The genetic code was solved between 1961 and 1963. The American scientist Marshall Nirenberg (1927–), working with his colleague Heinrich Matthaei, made the first breakthrough when they
discovered how to make synthetic mRNA. They found that if the nucleotides of RNA carrying the four bases A, G, C and U were mixed in the presence of the enzyme polynucleotide phosphorylase, a single stranded RNA was formed in the reaction, with the nucleotides being incorporated at random. This offered the possibility of creating specific mRNA sequences and then seeing which amino acids they would specify. The first synthetic mRNA polymer obtained contained only uracil (U) and when mixed in vitro with the protein synthesizing machinery of Escherichia coli it produced a polyphenylalanine—a string of phenylalanine. From this it was concluded that the triplet UUU coded for phenylalanine. Similarly, a pure cytosine (C) RNA polymer produced only the amino acid proline, so the corresponding codon for cytosine had to be CCC. This type of analysis was refined when nucleotides were mixed in different proportions in the synthetic mRNA and a statistical analysis was used to determine the amino acids produced. It was quickly found that a particular amino acid could be specified by more than one codon.
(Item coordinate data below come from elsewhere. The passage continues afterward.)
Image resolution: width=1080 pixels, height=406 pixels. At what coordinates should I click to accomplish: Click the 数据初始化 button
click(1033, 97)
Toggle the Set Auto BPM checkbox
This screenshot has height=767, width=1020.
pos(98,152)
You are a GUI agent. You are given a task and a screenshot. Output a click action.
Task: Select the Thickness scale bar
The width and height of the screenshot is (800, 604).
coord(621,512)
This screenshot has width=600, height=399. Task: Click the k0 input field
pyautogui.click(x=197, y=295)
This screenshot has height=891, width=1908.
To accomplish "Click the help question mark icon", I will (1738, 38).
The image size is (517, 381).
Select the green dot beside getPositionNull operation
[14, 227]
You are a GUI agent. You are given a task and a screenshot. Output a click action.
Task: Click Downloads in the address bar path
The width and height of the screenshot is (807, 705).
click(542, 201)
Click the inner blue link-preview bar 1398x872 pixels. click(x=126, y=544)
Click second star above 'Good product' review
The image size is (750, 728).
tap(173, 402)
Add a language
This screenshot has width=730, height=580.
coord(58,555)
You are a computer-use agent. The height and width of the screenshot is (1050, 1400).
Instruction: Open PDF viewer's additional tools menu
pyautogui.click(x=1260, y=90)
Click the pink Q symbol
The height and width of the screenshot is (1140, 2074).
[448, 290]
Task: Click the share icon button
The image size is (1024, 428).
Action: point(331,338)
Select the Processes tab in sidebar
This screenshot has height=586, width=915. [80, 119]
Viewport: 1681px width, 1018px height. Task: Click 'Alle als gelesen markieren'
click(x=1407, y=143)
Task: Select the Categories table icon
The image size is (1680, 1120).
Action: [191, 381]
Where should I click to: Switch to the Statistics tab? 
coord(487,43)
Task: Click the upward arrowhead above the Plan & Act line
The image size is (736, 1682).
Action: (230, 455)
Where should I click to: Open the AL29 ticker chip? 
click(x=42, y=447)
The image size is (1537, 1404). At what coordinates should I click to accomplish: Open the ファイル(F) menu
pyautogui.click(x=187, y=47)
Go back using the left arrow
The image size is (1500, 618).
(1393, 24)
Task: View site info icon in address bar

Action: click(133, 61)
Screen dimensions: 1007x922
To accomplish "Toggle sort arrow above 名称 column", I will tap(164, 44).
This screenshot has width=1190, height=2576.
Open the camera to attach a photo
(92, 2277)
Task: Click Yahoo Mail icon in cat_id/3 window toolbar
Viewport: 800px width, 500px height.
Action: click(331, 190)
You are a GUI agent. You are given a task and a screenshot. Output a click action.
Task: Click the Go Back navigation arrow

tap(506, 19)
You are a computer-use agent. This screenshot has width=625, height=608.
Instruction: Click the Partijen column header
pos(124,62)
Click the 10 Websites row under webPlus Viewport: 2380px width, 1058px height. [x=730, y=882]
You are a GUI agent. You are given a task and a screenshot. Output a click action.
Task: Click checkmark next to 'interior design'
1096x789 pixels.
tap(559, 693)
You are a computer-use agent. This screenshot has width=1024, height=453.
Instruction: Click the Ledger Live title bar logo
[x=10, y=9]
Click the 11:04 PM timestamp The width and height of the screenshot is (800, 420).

Thus, the amino acid serine could be produced from any one of the combinations UCU, UCC, UCA, or UCG. In this way the genetic code is said to be degenerate, meaning that each of the 64 possible triplets have some meaning within the code and that several codons may encode a single amino acid.
This work confirmed the ideas of the British scientists Francis Crick (1916–2004) and Sydney Brenner (1927–). Brenner and Crick were working with mutations in the bacterial virus bacteriophage T4 and found that the deletion of a single nucleotide could abolish the function of a specific gene. However, a second mutation in which a nucleotide was inserted at a different, but nearby position, restored the function of that gene. These two mutations are said to be suppressors of each other, meaning that they cancel each other's mutant properties. It was concluded from this that the genetic code was read in a sequential manner starting from a fixed point in the gene. The insertion or deletion of a nucleotide shifted the reading frame in which succeeding nucleotides were read as codons, and was thus termed a frameshift mutation. It was also found that whereas two closely spaced deletions, or two closely spaced insertions, could not suppress each other, three closely spaced deletions or insertions could do so. Consequently, these observations established the triplet nature of the genetic code. The reading frame of a sequence is the way in which the sequence is divided into the triplets and is determined by the precise point at which translation is initiated. For example, the sequence CATCATCAT can be read CAT CAT CAT or C ATC ATC AT or CA TCA TCA T in the three possible reading frames. Sometimes, as in particular bacterial viruses, genes have been found that are contained within other genes. These are translated in different reading frames so the amino acid sequences of the proteins encoded by them are different. Such economy of genetic material is, however, quite rare.
The same genetic code appears to operate in all living things, but exceptions are known. In human mitochondrial mRNA, AGA and AGG are termination or stop codons. Other differences also exist in the correspondences between certain codon sequences and amino acids.